• _Action item_
Please count the lines in the material below that include "beside". Reply with the number alone.

START Material for this exercise

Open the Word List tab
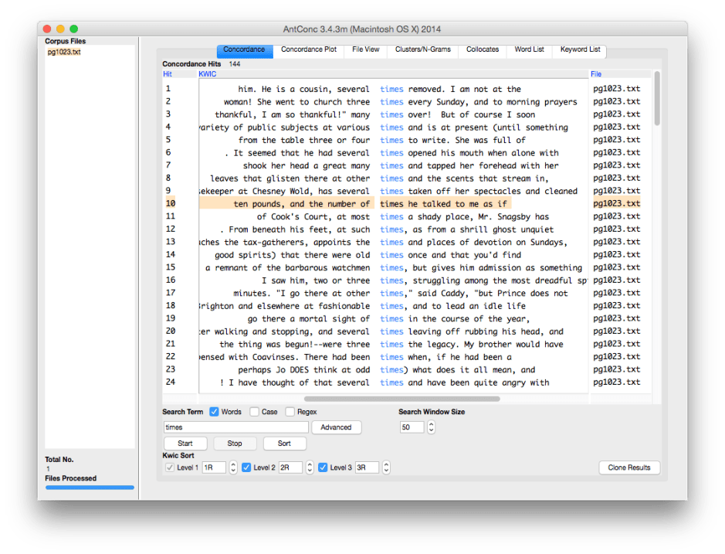Screen dimensions: 725x554 pyautogui.click(x=530, y=49)
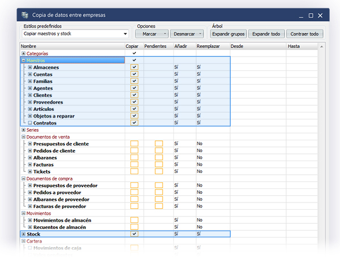This screenshot has height=272, width=340.
Task: Expand the Stock tree node
Action: pos(23,234)
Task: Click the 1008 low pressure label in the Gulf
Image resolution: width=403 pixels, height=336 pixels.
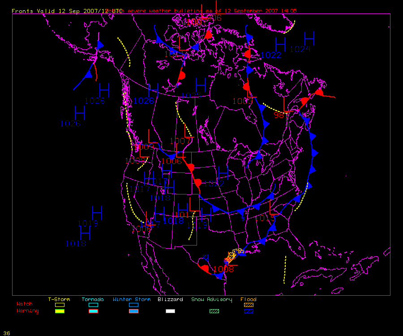Action: pyautogui.click(x=223, y=269)
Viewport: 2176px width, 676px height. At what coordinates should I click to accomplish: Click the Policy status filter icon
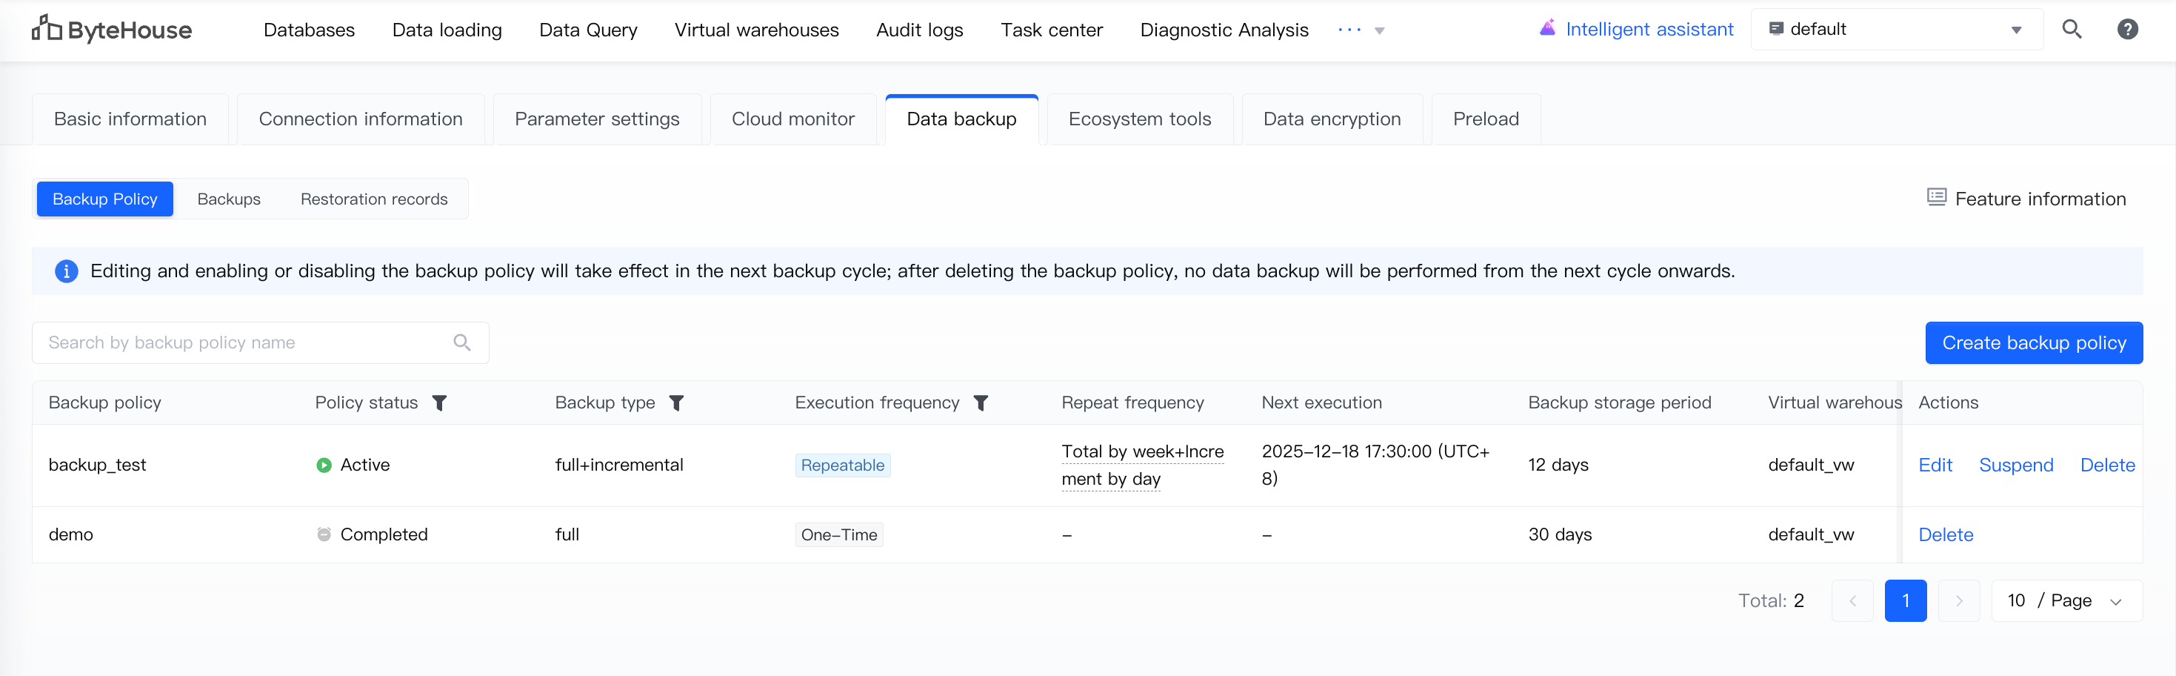click(439, 403)
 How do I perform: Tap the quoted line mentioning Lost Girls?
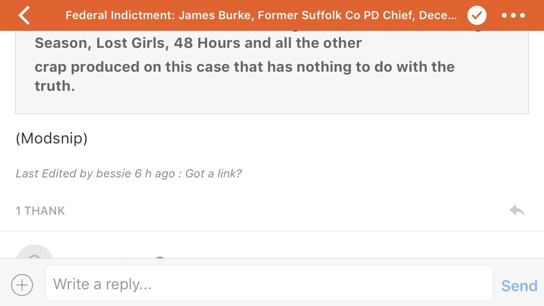[198, 43]
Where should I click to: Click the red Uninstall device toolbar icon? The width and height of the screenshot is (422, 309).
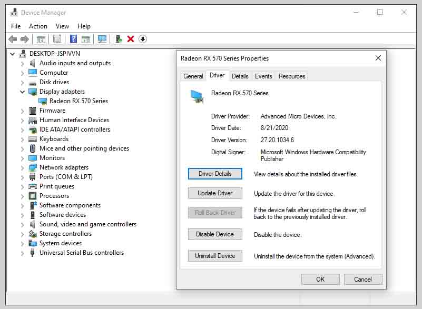(131, 38)
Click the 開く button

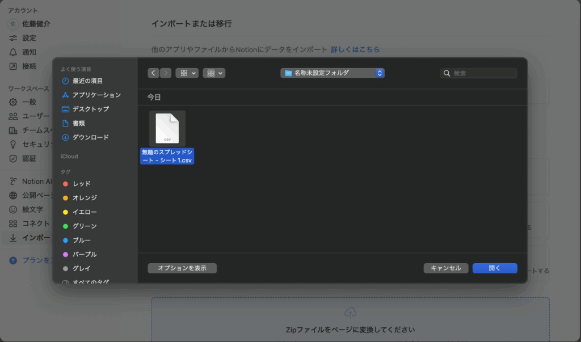494,268

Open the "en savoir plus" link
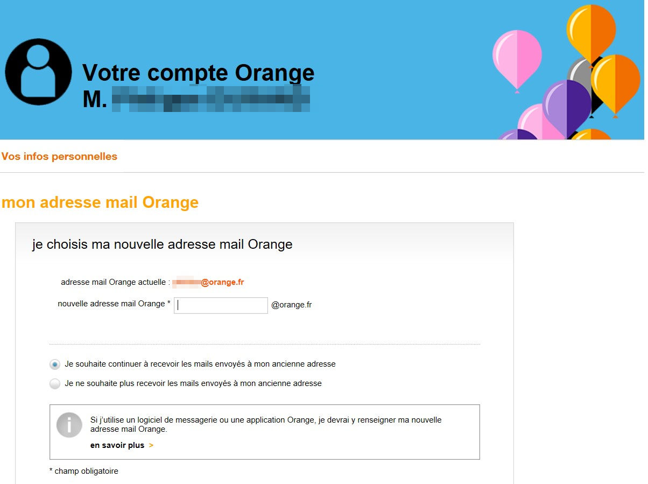[117, 446]
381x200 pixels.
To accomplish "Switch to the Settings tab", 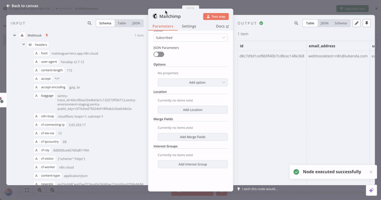I will coord(189,26).
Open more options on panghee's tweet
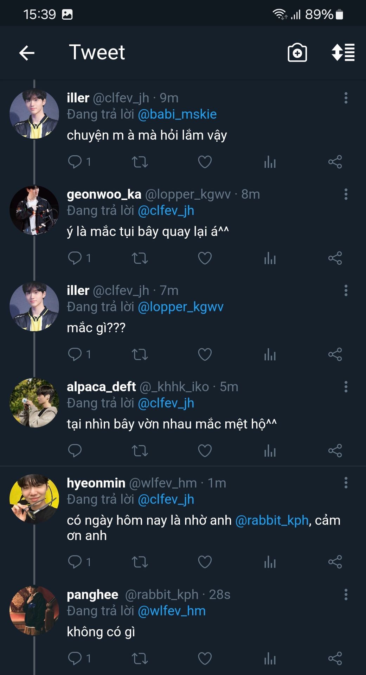Viewport: 366px width, 675px height. [x=346, y=594]
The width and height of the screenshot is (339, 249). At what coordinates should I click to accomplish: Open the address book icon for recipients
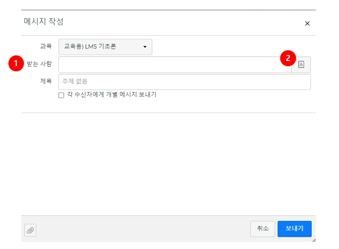pyautogui.click(x=301, y=65)
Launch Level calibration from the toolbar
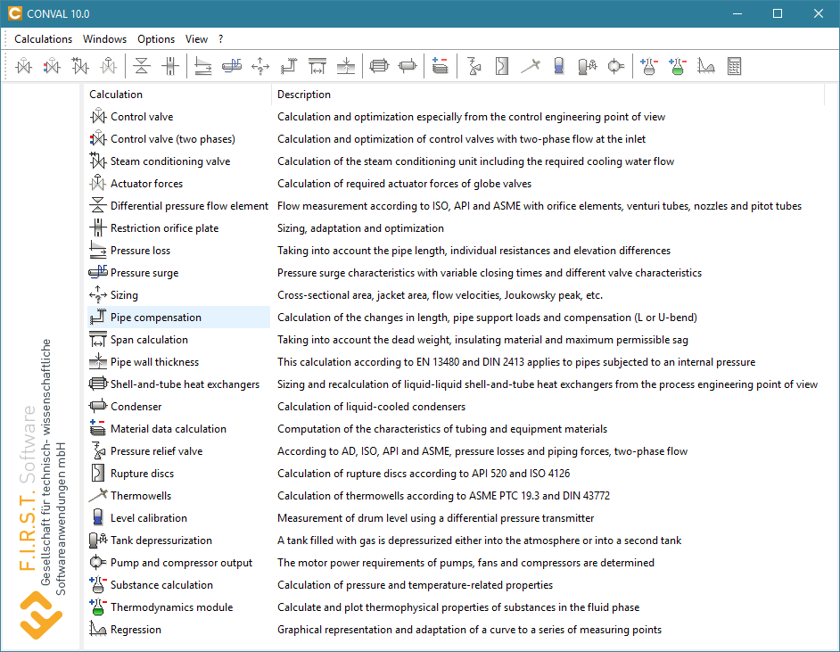 (558, 66)
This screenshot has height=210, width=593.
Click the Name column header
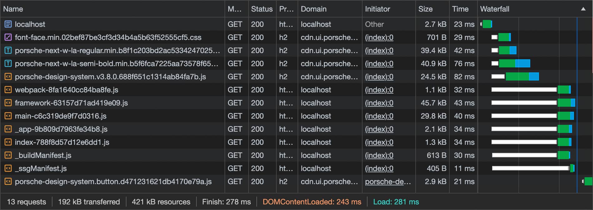13,9
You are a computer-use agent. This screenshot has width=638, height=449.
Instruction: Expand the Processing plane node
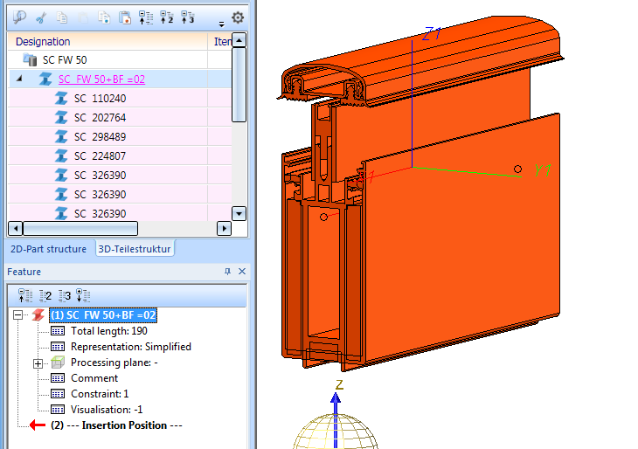38,363
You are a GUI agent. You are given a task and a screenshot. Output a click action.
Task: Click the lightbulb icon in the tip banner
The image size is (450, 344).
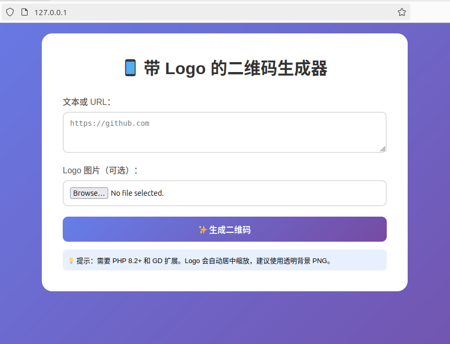[71, 260]
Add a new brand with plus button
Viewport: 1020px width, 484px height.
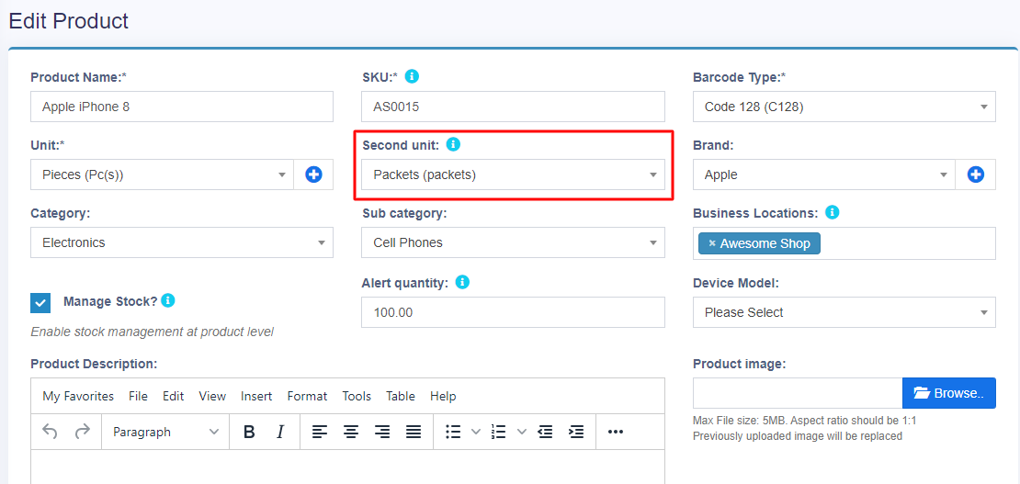[x=976, y=174]
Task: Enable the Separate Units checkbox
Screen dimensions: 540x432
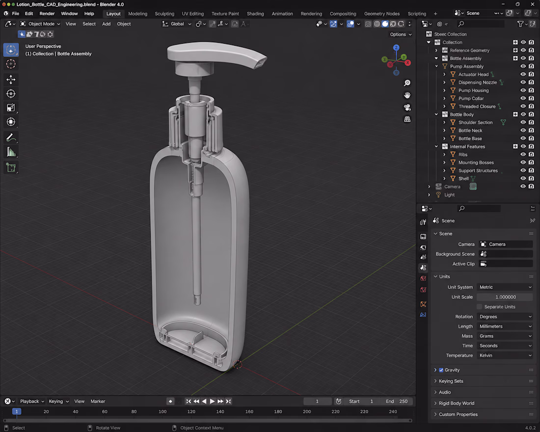Action: coord(480,307)
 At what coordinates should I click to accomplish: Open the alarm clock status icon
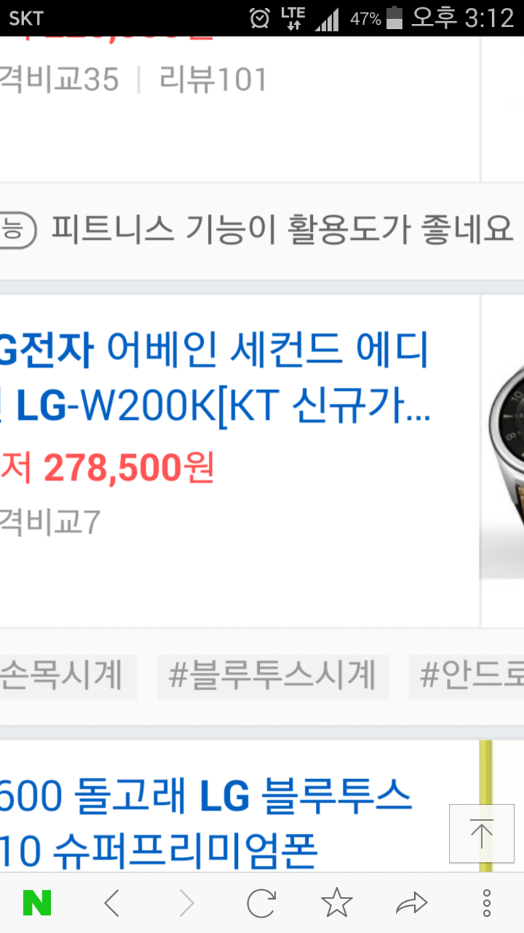point(260,18)
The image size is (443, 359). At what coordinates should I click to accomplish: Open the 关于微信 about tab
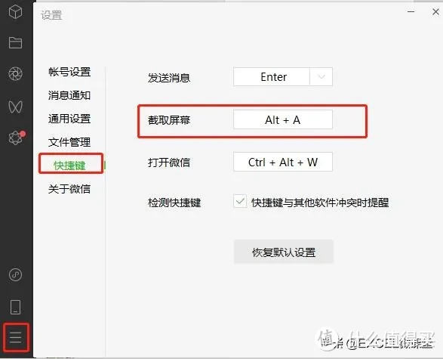pos(69,189)
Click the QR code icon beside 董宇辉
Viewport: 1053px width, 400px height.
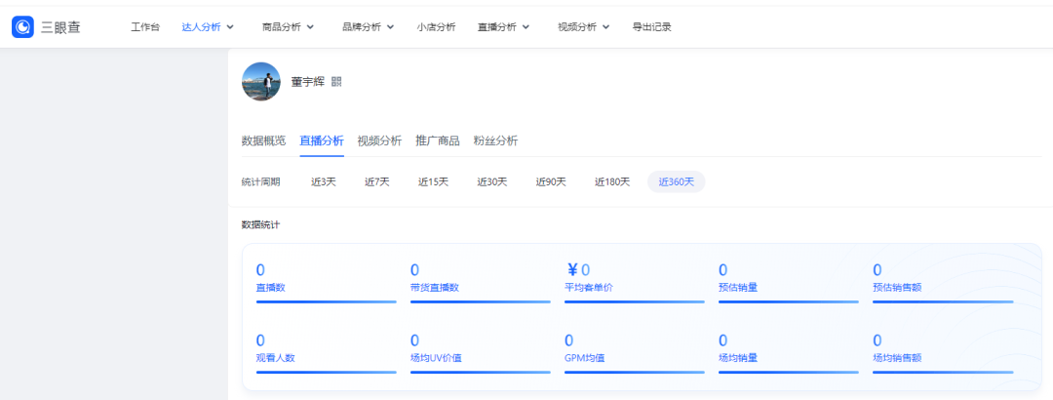pos(336,82)
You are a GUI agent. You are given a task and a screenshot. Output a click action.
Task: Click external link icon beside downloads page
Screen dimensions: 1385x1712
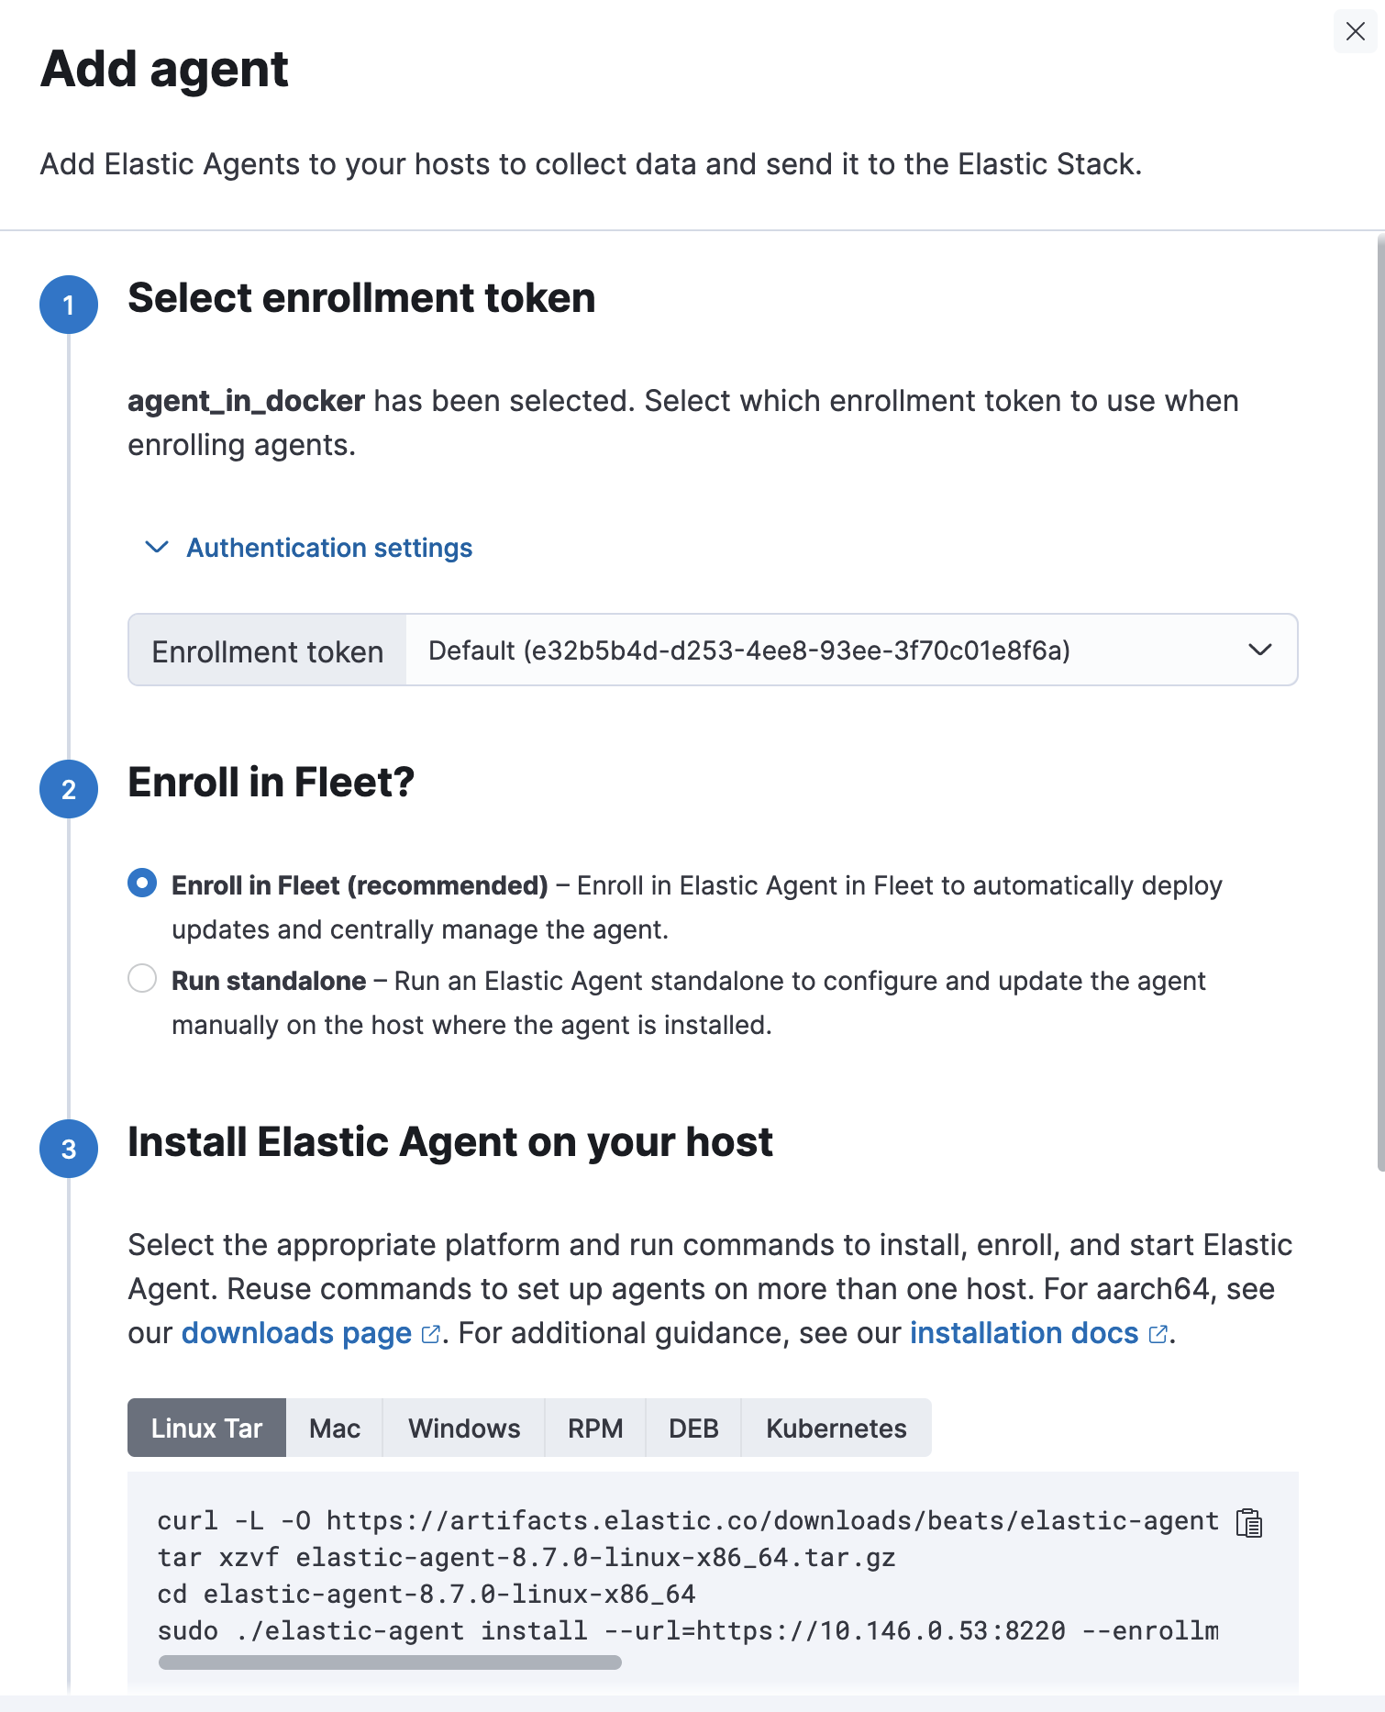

END Material for this exercise

• _Response to this exercise_
2